Regarding your micropayments statement, you're conflating the value of a currency with the divisibility of the currency. Micropayments support is about divisibility, not value. The only thing to discuss about Bitcoin's micropayments feature has to do with the latter, how divisible it is, which is (8 decimal places) vs. how divisible PaySwarm is (10 decimal places). It's not a very interesting discussion, I admit.
The short answer is that there aren't a lot of people working on the problem. There are 7,000,000,000+ people in the world. There are 60 people in the Web Payments Working Group at W3C, of which only around 10 are actively working on the problem. It's a hard problem and there aren't that many programmers, systems engineers, standards makers, writers, bloggers, lawyers, etc. that are willing to put in the hard work to solve the problem. If you think this is an exception to the rule, you'd be wrong. There are only around 40 people really working on HTML5... and that work reaches over 1.5 billion people.
We've been working on the Web Payments stuff for 7+ years and I've always been kind of floored at how quickly most tech folks backpedal away from creating a truly revolutionary financial system on top of the Web.
If you're interested in lurking or especially helping, please join the Web Payments group... we need every helping hand that's available: http://www.w3.org/community/webpayments/
The PaySwarm specifications allow anybody to implement the specification and interoperate on the network. So, if your country doesn't have a PaySwarm Authority, there is a huge incentive for somebody to launch one in your country.

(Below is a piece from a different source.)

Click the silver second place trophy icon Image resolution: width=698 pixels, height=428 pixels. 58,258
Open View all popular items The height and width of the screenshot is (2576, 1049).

In our system, anybody (in any country) can become a vendor. At the moment, we only deal in USD, so if you want to withdraw your money, you need a bank that can talk to the US banking system (many international banks can already do this).
The only thing preventing us from branching into your country is a slew of regulations that we have to follow to make sure that we're operating the service legally in your country, using your currency.
So, I think you partially mis-read what we're doing. We only support USD now because we just launched. Eventually, we hope to support all major currencies in the world. If we don't choose to support your currency, somebody else will. Their PaySwarm Authority (the thing that acts like the bank on the network) will allow you to use whatever currency you want to in your country of origin, and it will be up to them if they want to interface with other PaySwarm Authorities around the world.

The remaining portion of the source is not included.